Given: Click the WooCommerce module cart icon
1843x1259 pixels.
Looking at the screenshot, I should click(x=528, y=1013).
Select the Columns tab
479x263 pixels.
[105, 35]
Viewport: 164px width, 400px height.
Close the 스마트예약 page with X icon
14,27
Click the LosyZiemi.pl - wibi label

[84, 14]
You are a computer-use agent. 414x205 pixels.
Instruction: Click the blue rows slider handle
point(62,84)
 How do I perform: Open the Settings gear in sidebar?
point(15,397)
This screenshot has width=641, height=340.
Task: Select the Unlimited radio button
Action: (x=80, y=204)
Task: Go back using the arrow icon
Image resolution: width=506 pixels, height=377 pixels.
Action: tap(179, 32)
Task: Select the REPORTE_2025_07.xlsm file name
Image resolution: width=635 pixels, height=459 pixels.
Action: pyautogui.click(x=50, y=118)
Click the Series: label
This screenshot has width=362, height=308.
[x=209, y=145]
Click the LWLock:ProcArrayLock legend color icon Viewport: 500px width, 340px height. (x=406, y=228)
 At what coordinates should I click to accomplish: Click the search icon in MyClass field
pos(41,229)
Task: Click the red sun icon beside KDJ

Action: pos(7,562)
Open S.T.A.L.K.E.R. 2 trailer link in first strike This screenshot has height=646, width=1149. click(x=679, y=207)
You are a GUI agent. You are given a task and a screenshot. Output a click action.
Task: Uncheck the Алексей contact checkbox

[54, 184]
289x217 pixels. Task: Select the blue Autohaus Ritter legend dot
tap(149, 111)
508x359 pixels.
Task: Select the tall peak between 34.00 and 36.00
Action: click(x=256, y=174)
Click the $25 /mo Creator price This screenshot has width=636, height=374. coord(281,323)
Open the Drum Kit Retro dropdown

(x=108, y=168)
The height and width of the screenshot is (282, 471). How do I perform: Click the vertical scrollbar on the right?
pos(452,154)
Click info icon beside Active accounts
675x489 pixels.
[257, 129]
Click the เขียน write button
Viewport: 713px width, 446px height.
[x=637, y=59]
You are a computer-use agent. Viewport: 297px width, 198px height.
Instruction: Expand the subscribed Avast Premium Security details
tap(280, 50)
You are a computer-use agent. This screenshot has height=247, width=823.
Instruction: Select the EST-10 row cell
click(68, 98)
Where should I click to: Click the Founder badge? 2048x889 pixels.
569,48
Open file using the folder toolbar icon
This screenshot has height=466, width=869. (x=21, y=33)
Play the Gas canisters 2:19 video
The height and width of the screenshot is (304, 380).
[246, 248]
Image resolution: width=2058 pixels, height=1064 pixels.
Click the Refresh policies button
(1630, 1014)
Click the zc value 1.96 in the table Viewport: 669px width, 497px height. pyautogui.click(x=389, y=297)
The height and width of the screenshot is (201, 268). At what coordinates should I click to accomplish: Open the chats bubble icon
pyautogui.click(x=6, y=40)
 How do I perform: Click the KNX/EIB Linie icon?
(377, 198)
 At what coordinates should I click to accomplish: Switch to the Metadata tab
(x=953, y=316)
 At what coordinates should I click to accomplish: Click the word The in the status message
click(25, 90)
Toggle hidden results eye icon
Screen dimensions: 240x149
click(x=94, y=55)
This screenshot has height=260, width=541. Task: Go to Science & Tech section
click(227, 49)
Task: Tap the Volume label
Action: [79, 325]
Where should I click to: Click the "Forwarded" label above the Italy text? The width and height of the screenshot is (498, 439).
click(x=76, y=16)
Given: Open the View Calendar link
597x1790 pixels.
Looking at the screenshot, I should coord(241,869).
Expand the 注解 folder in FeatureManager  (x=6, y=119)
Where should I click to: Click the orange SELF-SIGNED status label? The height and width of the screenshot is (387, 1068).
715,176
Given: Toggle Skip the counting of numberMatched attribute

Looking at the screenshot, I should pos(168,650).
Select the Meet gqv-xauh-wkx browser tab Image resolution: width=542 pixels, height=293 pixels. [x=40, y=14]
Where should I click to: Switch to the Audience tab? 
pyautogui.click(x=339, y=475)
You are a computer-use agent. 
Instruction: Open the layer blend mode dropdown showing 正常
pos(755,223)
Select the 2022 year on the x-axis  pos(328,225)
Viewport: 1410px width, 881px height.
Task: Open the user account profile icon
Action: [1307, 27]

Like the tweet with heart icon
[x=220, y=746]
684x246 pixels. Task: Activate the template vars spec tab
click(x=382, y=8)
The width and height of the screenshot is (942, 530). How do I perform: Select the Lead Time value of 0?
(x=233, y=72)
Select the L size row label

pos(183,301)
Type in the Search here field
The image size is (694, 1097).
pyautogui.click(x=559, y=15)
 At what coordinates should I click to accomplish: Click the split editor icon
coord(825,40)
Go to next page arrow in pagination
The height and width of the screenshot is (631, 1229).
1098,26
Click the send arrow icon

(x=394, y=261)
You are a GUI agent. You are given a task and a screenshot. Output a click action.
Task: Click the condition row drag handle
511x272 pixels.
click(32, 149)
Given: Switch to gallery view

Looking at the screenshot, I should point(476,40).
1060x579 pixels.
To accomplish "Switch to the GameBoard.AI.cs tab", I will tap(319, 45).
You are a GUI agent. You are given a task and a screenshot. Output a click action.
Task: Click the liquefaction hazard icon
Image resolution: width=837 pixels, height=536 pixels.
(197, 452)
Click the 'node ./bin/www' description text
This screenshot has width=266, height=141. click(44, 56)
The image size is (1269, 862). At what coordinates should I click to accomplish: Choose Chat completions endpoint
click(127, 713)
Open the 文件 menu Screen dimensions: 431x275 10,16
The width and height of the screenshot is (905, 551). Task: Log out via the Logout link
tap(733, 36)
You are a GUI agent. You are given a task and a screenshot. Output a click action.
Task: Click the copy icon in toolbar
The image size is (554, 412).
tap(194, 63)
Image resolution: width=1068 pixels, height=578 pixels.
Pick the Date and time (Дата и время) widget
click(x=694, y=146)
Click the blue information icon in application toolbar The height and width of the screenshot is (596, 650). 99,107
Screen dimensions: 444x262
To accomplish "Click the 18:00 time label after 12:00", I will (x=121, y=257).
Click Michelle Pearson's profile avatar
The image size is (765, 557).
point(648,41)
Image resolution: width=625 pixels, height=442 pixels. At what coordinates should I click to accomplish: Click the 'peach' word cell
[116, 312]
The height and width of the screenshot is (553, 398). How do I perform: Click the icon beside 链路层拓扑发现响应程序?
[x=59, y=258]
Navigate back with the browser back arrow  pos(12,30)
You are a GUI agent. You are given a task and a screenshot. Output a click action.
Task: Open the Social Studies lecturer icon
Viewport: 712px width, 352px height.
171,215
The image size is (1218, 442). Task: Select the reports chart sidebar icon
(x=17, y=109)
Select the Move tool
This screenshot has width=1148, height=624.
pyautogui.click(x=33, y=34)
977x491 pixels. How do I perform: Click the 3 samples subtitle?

┄┄┄┄┄┄

TASK INSTRUCTIONS: Format every line of the records above as a Markdown table with two columns, Row and Line, numbering the rows in order and omitting blank lines.

SOLUTION BELOW:
| Row | Line |
|---|---|
| 1 | Given: Click the WooCommerce module cart icon |
| 2 | 1843x1259 pixels. |
| 3 | Looking at the screenshot, I should click(x=528, y=1013). |
| 4 | Select the Columns tab |
| 5 | 479x263 pixels. |
| 6 | [105, 35] |
| 7 | Viewport: 164px width, 400px height. |
| 8 | Close the 스마트예약 page with X icon |
| 9 | 14,27 |
| 10 | Click the LosyZiemi.pl - wibi label |
| 11 | [84, 14] |
| 12 | You are a computer-use agent. 414x205 pixels. |
| 13 | Instruction: Click the blue rows slider handle |
| 14 | point(62,84) |
| 15 |  How do I perform: Open the Settings gear in sidebar? |
| 16 | point(15,397) |
| 17 | This screenshot has width=641, height=340. |
| 18 | Task: Select the Unlimited radio button |
| 19 | Action: (x=80, y=204) |
| 20 | Task: Go back using the arrow icon |
| 21 | Image resolution: width=506 pixels, height=377 pixels. |
| 22 | Action: tap(179, 32) |
| 23 | Task: Select the REPORTE_2025_07.xlsm file name |
| 24 | Image resolution: width=635 pixels, height=459 pixels. |
| 25 | Action: pyautogui.click(x=50, y=118) |
| 26 | Click the Series: label |
| 27 | This screenshot has width=362, height=308. |
| 28 | [x=209, y=145] |
| 29 | Click the LWLock:ProcArrayLock legend color icon Viewport: 500px width, 340px height. (x=406, y=228) |
| 30 |  At what coordinates should I click to accomplish: Click the search icon in MyClass field |
| 31 | pos(41,229) |
| 32 | Task: Click the red sun icon beside KDJ |
| 33 | Action: pos(7,562) |
| 34 | Open S.T.A.L.K.E.R. 2 trailer link in first strike This screenshot has height=646, width=1149. click(x=679, y=207) |
| 35 | You are a GUI agent. You are given a task and a screenshot. Output a click action. |
| 36 | Task: Uncheck the Алексей contact checkbox |
| 37 | [54, 184] |
| 38 | 289x217 pixels. Task: Select the blue Autohaus Ritter legend dot |
| 39 | tap(149, 111) |
| 40 | 508x359 pixels. |
| 41 | Task: Select the tall peak between 34.00 and 36.00 |
| 42 | Action: click(x=256, y=174) |
| 43 | Click the $25 /mo Creator price This screenshot has width=636, height=374. coord(281,323) |
| 44 | Open the Drum Kit Retro dropdown |
| 45 | (x=108, y=168) |
| 46 | The height and width of the screenshot is (282, 471). How do I perform: Click the vertical scrollbar on the right? |
| 47 | pos(452,154) |
| 48 | Click info icon beside Active accounts |
| 49 | 675x489 pixels. |
| 50 | [257, 129] |
| 51 | Click the เขียน write button |
| 52 | Viewport: 713px width, 446px height. |
| 53 | [x=637, y=59] |
| 54 | You are a computer-use agent. Viewport: 297px width, 198px height. |
| 55 | Instruction: Expand the subscribed Avast Premium Security details |
| 56 | tap(280, 50) |
| 57 | You are a computer-use agent. This screenshot has height=247, width=823. |
| 58 | Instruction: Select the EST-10 row cell |
| 59 | click(68, 98) |
| 60 | Where should I click to: Click the Founder badge? 2048x889 pixels. |
| 61 | 569,48 |
| 62 | Open file using the folder toolbar icon |
| 63 | This screenshot has height=466, width=869. (x=21, y=33) |
| 64 | Play the Gas canisters 2:19 video |
| 65 | The height and width of the screenshot is (304, 380). |
| 66 | [246, 248] |
| 67 | Image resolution: width=2058 pixels, height=1064 pixels. |
| 68 | Click the Refresh policies button |
| 69 | (1630, 1014) |
| 70 | Click the zc value 1.96 in the table Viewport: 669px width, 497px height. pyautogui.click(x=389, y=297) |
| 71 | The height and width of the screenshot is (201, 268). At what coordinates should I click to accomplish: Open the chats bubble icon |
| 72 | pyautogui.click(x=6, y=40) |
| 73 |  How do I perform: Click the KNX/EIB Linie icon? |
| 74 | (377, 198) |
| 75 |  At what coordinates should I click to accomplish: Switch to the Metadata tab |
| 76 | (x=953, y=316) |
| 77 |  At what coordinates should I click to accomplish: Click the word The in the status message |
| 78 | click(25, 90) |
| 79 | Toggle hidden results eye icon |
| 80 | Screen dimensions: 240x149 |
| 81 | click(x=94, y=55) |
| 82 | This screenshot has height=260, width=541. Task: Go to Science & Tech section |
| 83 | click(227, 49) |
| 84 | Task: Tap the Volume label |
| 85 | Action: [79, 325] |
| 86 | Where should I click to: Click the "Forwarded" label above the Italy text? The width and height of the screenshot is (498, 439). |
| 87 | click(x=76, y=16) |
| 88 | Given: Open the View Calendar link |
| 89 | 597x1790 pixels. |
| 90 | Looking at the screenshot, I should coord(241,869). |
| 91 | Expand the 注解 folder in FeatureManager  (x=6, y=119) |
| 92 | Where should I click to: Click the orange SELF-SIGNED status label? The height and width of the screenshot is (387, 1068). |
| 93 | 715,176 |
| 94 | Given: Toggle Skip the counting of numberMatched attribute |
| 95 | Looking at the screenshot, I should pos(168,650). |
| 96 | Select the Meet gqv-xauh-wkx browser tab Image resolution: width=542 pixels, height=293 pixels. [x=40, y=14] |
| 97 | Where should I click to: Switch to the Audience tab?  |
| 98 | pyautogui.click(x=339, y=475) |
| 99 | You are a computer-use agent.  |
| 100 | Instruction: Open the layer blend mode dropdown showing 正常 |
| 101 | pos(755,223) |
| 102 | Select the 2022 year on the x-axis  pos(328,225) |
| 103 | Viewport: 1410px width, 881px height. |
| 104 | Task: Open the user account profile icon |
| 105 | Action: [1307, 27] |
| 106 | Like the tweet with heart icon |
| 107 | [x=220, y=746] |
| 108 | 684x246 pixels. Task: Activate the template vars spec tab |
| 109 | click(x=382, y=8) |
| 110 | The width and height of the screenshot is (942, 530). How do I perform: Select the Lead Time value of 0? |
| 111 | (x=233, y=72) |
| 112 | Select the L size row label |
| 113 | pos(183,301) |
| 114 | Type in the Search here field |
| 115 | The image size is (694, 1097). |
| 116 | pyautogui.click(x=559, y=15) |
| 117 |  At what coordinates should I click to accomplish: Click the split editor icon |
| 118 | coord(825,40) |
| 119 | Go to next page arrow in pagination |
| 120 | The height and width of the screenshot is (631, 1229). |
| 121 | 1098,26 |
| 122 | Click the send arrow icon |
| 123 | (x=394, y=261) |
| 124 | You are a GUI agent. You are given a task and a screenshot. Output a click action. |
| 125 | Task: Click the condition row drag handle |
| 126 | 511x272 pixels. |
| 127 | click(32, 149) |
| 128 | Given: Switch to gallery view |
| 129 | Looking at the screenshot, I should point(476,40). |
| 130 | 1060x579 pixels. |
| 131 | To accomplish "Switch to the GameBoard.AI.cs tab", I will tap(319, 45). |
| 132 | You are a GUI agent. You are given a task and a screenshot. Output a click action. |
| 133 | Task: Click the liquefaction hazard icon |
| 134 | Image resolution: width=837 pixels, height=536 pixels. |
| 135 | (197, 452) |
| 136 | Click the 'node ./bin/www' description text |
| 137 | This screenshot has width=266, height=141. click(44, 56) |
| 138 | The image size is (1269, 862). At what coordinates should I click to accomplish: Choose Chat completions endpoint |
| 139 | click(127, 713) |
| 140 | Open the 文件 menu Screen dimensions: 431x275 10,16 |
| 141 | The width and height of the screenshot is (905, 551). Task: Log out via the Logout link |
| 142 | tap(733, 36) |
| 143 | You are a GUI agent. You are given a task and a screenshot. Output a click action. |
| 144 | Task: Click the copy icon in toolbar |
| 145 | The image size is (554, 412). |
| 146 | tap(194, 63) |
| 147 | Image resolution: width=1068 pixels, height=578 pixels. |
| 148 | Pick the Date and time (Дата и время) widget |
| 149 | click(x=694, y=146) |
| 150 | Click the blue information icon in application toolbar The height and width of the screenshot is (596, 650). 99,107 |
| 151 | Screen dimensions: 444x262 |
| 152 | To accomplish "Click the 18:00 time label after 12:00", I will (x=121, y=257). |
| 153 | Click Michelle Pearson's profile avatar |
| 154 | The image size is (765, 557). |
| 155 | point(648,41) |
| 156 | Image resolution: width=625 pixels, height=442 pixels. At what coordinates should I click to accomplish: Click the 'peach' word cell |
| 157 | [116, 312] |
| 158 | The height and width of the screenshot is (553, 398). How do I perform: Click the icon beside 链路层拓扑发现响应程序? |
| 159 | [x=59, y=258] |
| 160 | Navigate back with the browser back arrow  pos(12,30) |
| 161 | You are a GUI agent. You are given a task and a screenshot. Output a click action. |
| 162 | Task: Open the Social Studies lecturer icon |
| 163 | Viewport: 712px width, 352px height. |
| 164 | 171,215 |
| 165 | The image size is (1218, 442). Task: Select the reports chart sidebar icon |
| 166 | (x=17, y=109) |
| 167 | Select the Move tool |
| 168 | This screenshot has width=1148, height=624. |
| 169 | pyautogui.click(x=33, y=34) |
| 170 | 977x491 pixels. How do I perform: Click the 3 samples subtitle? |